Quando o seu médico propôs injetar fezes para o tratamento de uma grave infecção do cólon, Ghislaine Grenet rapidamente ultrapassou a repugnância inicial que a ideia inusitada lhe suscitou. No final, a terapia incomum de 'transplante de fezes' (TMF), objeto de atenção da pesquisa médica, salvou-lhe a vida.
“Inicialmente, a ideia perturba, porque trata-se de ser injetado com excrementos. Mas sentimo-nos tão mal que é urgente fazer alguma coisa”, diz a mulher de 56 anos, que sofre há vários meses de infecção recorrente por Clostridium difficile, uma bactéria responsável pela inflamação do intestino grosso.
O problema dos antibióticos para tratar outras doenças é que podem causar uma alteração da microbiota intestinal, matando as bactérias 'boas' e permitindo a proliferação dessa bactéria 'má'.
Os principais sintomas desenvolvidos pelos pacientes são diarreia, dores de estômago e, às vezes, febre.
“Fora de casa, tinha que estar sempre à procura de casas de banho. Era impossível trabalhar, ou levar uma vida normal”, relata Ghislaine, enquanto aguardava o internamento no hospital Clermont-Ferrand, em França, para uma nova administração da mistura.

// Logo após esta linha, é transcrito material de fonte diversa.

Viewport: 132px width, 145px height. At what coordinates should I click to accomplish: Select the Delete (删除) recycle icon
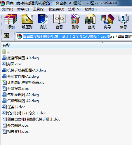(75, 21)
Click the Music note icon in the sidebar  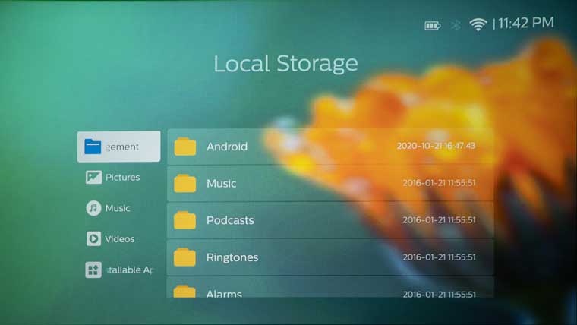click(93, 208)
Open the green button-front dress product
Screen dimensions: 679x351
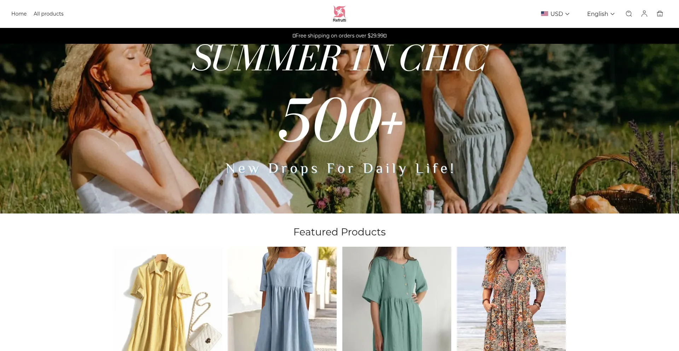point(397,299)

De manhã, um doador saudável – sem problemas digestivos, sem histórico familiar e rigorosamente selecionado após uma avaliação biológica completa – chegou para depositar as suas fezes no laboratório da farmácia do hospital.
Esses excrementos são, então, misturados com cloreto de sódio e acondicionados em sacos, ou seringas. Antes de serem administrados por enema, colonoscopia, ou através de sonda nasojejunal (do nariz ao intestino). Objetivo: reequilibrar a microbiota intestinal do recetor que mudará e se parecerá com a do doador.
Último recurso
“Após um TMF, há mais de 90% de cura sem recorrência, onde os antibióticos não curam mais que 30% a 40% nesta forma recorrente de colite. É realmente um tratamento que funciona muito bem”, diz o médico Julien Scanzi, gastroenterologista em Clermont-Ferrand.

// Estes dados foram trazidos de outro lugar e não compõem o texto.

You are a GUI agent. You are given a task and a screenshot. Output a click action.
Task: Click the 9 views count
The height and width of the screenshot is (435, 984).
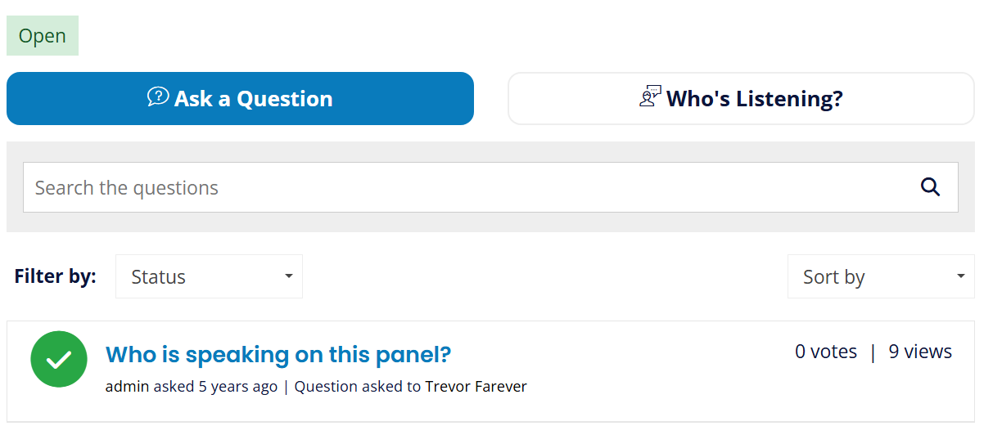(x=920, y=352)
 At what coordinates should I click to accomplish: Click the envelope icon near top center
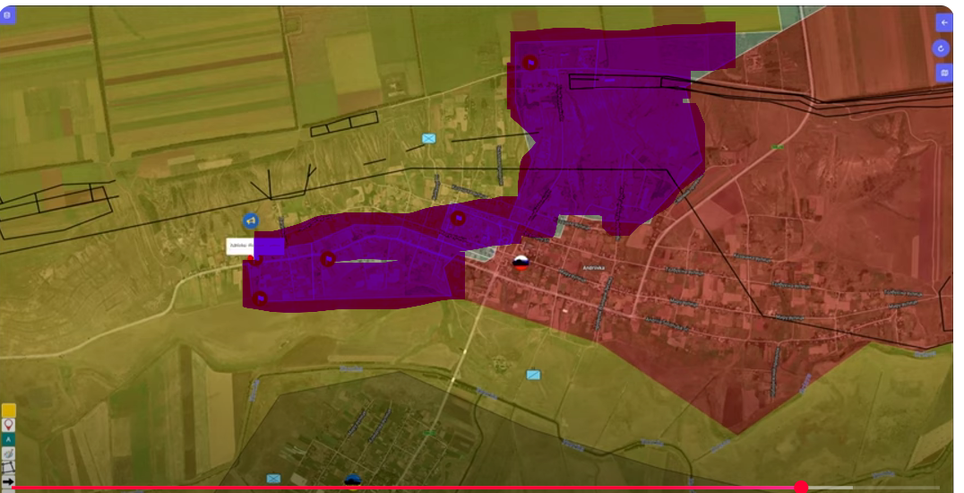429,139
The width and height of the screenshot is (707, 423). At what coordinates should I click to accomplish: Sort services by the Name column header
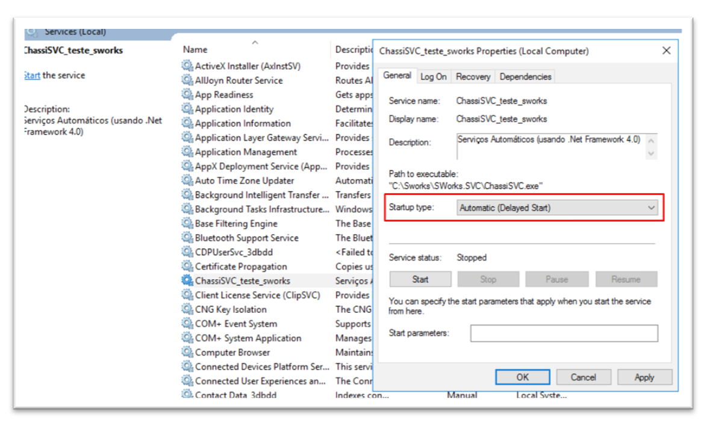(x=195, y=50)
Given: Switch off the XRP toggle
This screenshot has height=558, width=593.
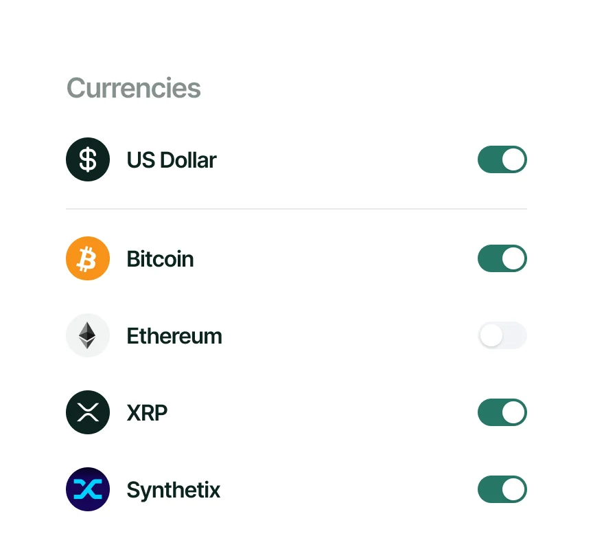Looking at the screenshot, I should click(502, 412).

Um mês e meio depois, Ghislaine Grenet 'voltou à vida'.
As virtudes médicas das fezes são conhecidas há muito tempo. Na China do século IV, o excremento já era administrado para tratar intoxicações alimentares graves e diarreia. Foi apenas em 2013, porém, que um estudo holandês valorizou cientificamente os seus benefícios.
Hoje, as pesquisas não são mais limitadas: cerca de 200 estudos em todo mundo estão a ser realizados para encontrar novas aplicações. Porque as perspectivas são vastas: síndrome do intestino irritável, colite ulcerosa, doença de Crohn, diabetes, obesidade, doença de Parkinson, ou Alzheimer, esclerose múltipla, autismo e até alergia a amendoim.

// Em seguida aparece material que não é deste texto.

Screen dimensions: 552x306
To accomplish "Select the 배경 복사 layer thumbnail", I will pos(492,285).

“Pensa-se que a microbiota está envolvida em muitas doenças sem, necessariamente, ter um papel importante em todas as doenças. Hoje, estamos nos estágios iniciais da pesquisa para saber qual parte da mistura é responsável pelos efeitos terapêuticos”, afirma o professor Harry Sokol, no Hospital Saint-Antoine em Paris.